· 6 min read ·

The State Machine That Unity Hides and C++20 Exposes

Source: lobsters

The first time you read C++20 coroutine code, it looks like it was designed to make async programming as painful as possible. You have co_await, co_yield, co_return, a promise_type requiring several specific methods, plus await_ready(), await_suspend(), await_resume(). The return type of your coroutine controls what all of these mean. No intuitive defaults, and a lot of protocol to implement before you can write the thing you care about.

Mapping the two systems changes that picture, and the mapping turns out to be quite direct.

What Unity’s Coroutines Are Under the Surface

Unity’s coroutine system presents a simple face. You write a method returning IEnumerator, place yield return statements where suspension should happen, and call StartCoroutine(). Each yield return null suspends until the next frame. yield return new WaitForSeconds(2.0f) suspends for two seconds.

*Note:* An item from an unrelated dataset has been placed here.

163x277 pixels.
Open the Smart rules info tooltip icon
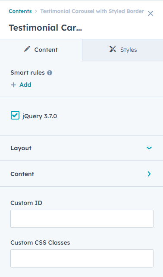click(50, 73)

The game loop drives everything forward.

IEnumerator FadeOut(float duration) {
    float elapsed = 0f;
    while (elapsed < duration) {
        canvasGroup.alpha = 1f - (elapsed / duration);
        elapsed += Time.deltaTime;
        yield return null;
    }
    canvasGroup.alpha = 0f;
}

What the C# compiler generates from this is less elegant. Any method containing yield gets transformed into a class implementing IEnumerator. The local variables (elapsed, duration) become fields on that class. The method body becomes a switch statement over numbered states, each state covering a segment of code between suspension points.

The generated class exposes a MoveNext() method. Unity’s scheduler calls MoveNext() each frame, or on whatever schedule the yield return argument requests. Between calls, the coroutine occupies no thread stack. Its state lives entirely in the heap-allocated object the compiler generated: every local variable and the current position in the method survive there between calls.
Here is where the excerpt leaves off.